Today I have started back to work and am so relieved. As I told you before, I have to edit a couple of books already written prior to their publication, but I also want to write a book I started some time ago. The story is about a woman whose husband dies of cancer. But just before he does, he reveals something which tears her whole world apart...

Here is a little snippet:-


The Letter

Chapter 1

The house sucked at her energy. It drained her like a thirsty hiker on a hot summer’s day. She could feel it pulling at the blood in her veins, causing tidal waves of that vibrant red life-force to course through her to a never-achieved destination, moving ever onwards, ceaselessly searching out its well-worn pathway.

But of course it was not the house which drained her so. It was the situation within in.

Jim waited for her in another room. Weak and tired, waiting was what he did best now. Waiting was actually all that was left to him. Fran wondered what was left to her. What would be left when Jim was finally gone? A thin smell of sickness which seemed to have pervaded the entire house? The ripe smell of a cancer unchecked, which had permeated the paint and wallpaper of their bedroom? Was that all there would be?

Or would there be memories too? Memories which would linger to haunt her as if the images and sounds were captured within the porous brickwork and plaster, ready to be replayed whenever the whim took them?

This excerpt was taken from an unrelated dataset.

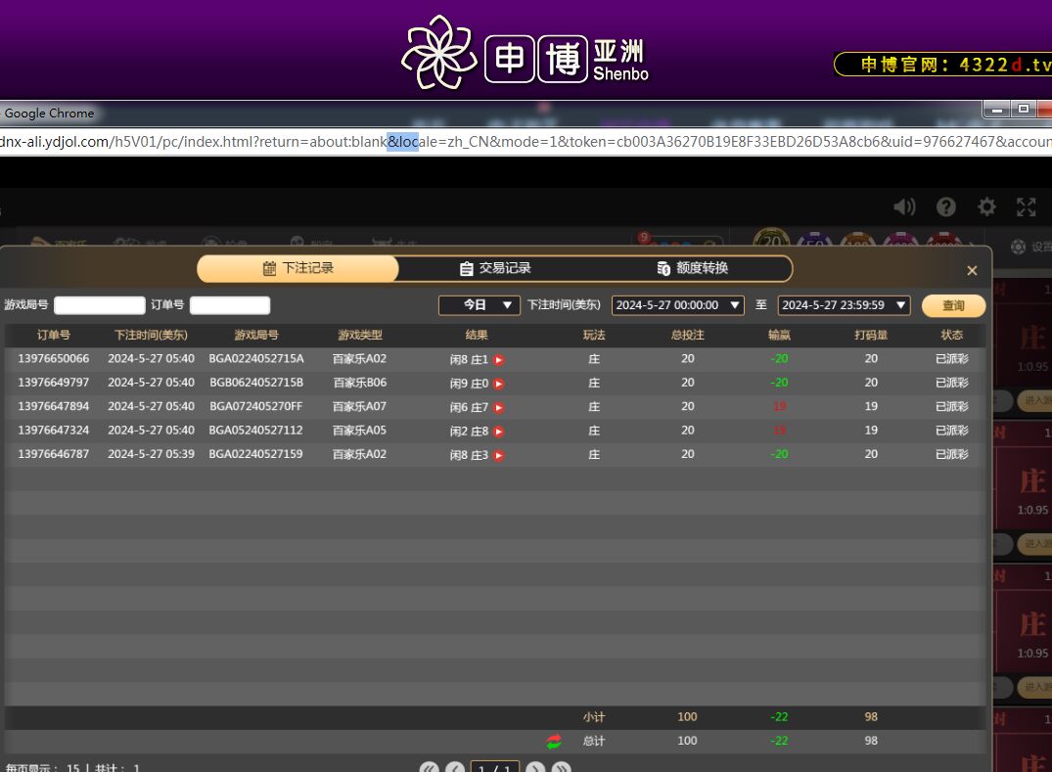Switch to the 交易记录 tab
This screenshot has height=772, width=1052.
(495, 268)
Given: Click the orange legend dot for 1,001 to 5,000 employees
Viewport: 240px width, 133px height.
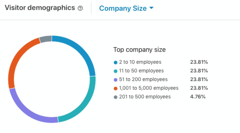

It didn’t bear thinking about.  But she didn’t really need to ponder on it. The situation played itself out and she was just a bit player in every scene, the one who was necessary to breathe a little life into each act, to make it real and believable. The only one who would be left standing after the credits rolled and the curtains closed for that final time.

Funny how even after all these months it still didn’t seem real. She flicked the switch on the kettle and waited for it to boil. The kitchen seemed darker than usual and she glanced at the wall clock by the side of the back door. It was in the shape of a cow, mottled black and white paint depicting its legs and head, its torso taken up by the clockface which showed the hour to be six. But six am or pm? She genuinely did not know. The months and weeks since Jim’s diagnosis had blurred into one and in these last few days even the days and nights seemed interchangeable.
So if you enjoyed that little bit, take a look at the books I have already published - you won't regret it.
 
Happy Reading!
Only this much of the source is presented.